PAGE TEXT:
Courses
AD 24200 - Ceramics I
Credit Hours: 3.00. An introduction to ceramic materials and processes used in creating wheel-thrown and hand-formed pottery and sculpture. Emphasis on contemporary interpretations of traditional forms. Freshman and Sophomore students have priority. Typically offered Fall Spring.
AD 26200 - Jewelry And Metalwork I
Credit Hours: 3.00. An introduction to the design and execution of hand-wrought jewelry and metalwork. Typically offered Fall Spring.
AD 27000 - Constructed Textiles
Credit Hours: 3.00. A beginning class in non-loom constructed textile techniques such as (macram and card-weaving) crocheting, beading, knitting. Emphasis on three-dimensional design in fiber using historical textile structures as the basis for contemporary interpretations. Typically offered Fall Spring.
AD 27100 - Dyed Textiles
Credit Hours: 3.00. Beginning course in non-screen fabric dyeing techniques such as tie-dye and batik. Survey of historical surface design for contemporary interpretations in both two and three dimensions. Typically offered Fall Spring.

STORED DATA:

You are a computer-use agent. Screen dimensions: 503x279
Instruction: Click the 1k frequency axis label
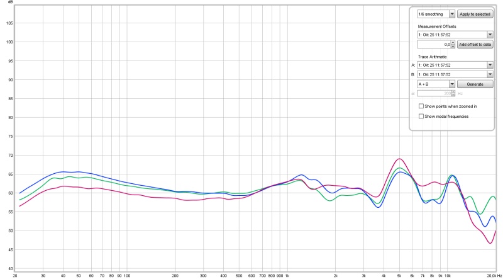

DIRECTIONS:
- A) List every course title that appears in the course listing, each with its course number.
- B) Reproduce the part of the course listing starting with "AD 27000 - Constructed" and going on through "interpretations. Typically offered Fall Spring.".

EXPECTED RESULTS:
- A)
AD 24200 - Ceramics I
AD 26200 - Jewelry And Metalwork I
AD 27000 - Constructed Textiles
AD 27100 - Dyed Textiles

- B)
AD 27000 - Constructed Textiles
Credit Hours: 3.00. A beginning class in non-loom constructed textile techniques such as (macram and card-weaving) crocheting, beading, knitting. Emphasis on three-dimensional design in fiber using historical textile structures as the basis for contemporary interpretations. Typically offered Fall Spring.